Work request = Tell how many lines of the entries below include the string "handle". Respond with the number alone.

The input =
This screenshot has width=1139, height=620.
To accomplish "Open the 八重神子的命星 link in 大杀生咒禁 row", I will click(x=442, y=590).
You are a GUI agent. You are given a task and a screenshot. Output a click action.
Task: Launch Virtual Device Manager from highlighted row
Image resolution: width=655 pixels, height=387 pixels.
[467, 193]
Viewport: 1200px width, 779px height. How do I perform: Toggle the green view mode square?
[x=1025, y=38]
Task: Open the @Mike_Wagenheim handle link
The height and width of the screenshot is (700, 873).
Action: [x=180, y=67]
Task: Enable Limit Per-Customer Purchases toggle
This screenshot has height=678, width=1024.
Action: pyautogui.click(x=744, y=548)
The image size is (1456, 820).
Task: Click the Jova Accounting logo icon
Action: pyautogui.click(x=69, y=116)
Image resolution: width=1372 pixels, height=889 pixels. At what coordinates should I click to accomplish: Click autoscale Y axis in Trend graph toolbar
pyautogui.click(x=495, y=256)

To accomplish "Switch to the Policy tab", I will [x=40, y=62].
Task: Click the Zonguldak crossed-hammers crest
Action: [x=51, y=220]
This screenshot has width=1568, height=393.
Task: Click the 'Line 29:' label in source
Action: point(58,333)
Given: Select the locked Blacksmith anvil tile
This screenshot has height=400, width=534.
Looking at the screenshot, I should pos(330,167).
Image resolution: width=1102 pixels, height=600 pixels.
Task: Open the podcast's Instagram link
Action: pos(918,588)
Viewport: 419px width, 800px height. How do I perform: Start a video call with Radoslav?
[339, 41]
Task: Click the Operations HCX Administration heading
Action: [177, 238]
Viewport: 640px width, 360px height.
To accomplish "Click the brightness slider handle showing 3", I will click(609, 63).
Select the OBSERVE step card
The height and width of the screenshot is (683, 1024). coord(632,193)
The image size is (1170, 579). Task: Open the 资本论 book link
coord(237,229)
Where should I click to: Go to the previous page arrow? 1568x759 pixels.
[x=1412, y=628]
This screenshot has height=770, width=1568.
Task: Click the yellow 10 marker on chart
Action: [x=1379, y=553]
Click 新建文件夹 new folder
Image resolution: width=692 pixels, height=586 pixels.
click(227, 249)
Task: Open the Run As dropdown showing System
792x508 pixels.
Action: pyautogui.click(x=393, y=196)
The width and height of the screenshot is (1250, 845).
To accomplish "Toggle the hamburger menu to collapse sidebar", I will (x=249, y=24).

Solution for this task = 2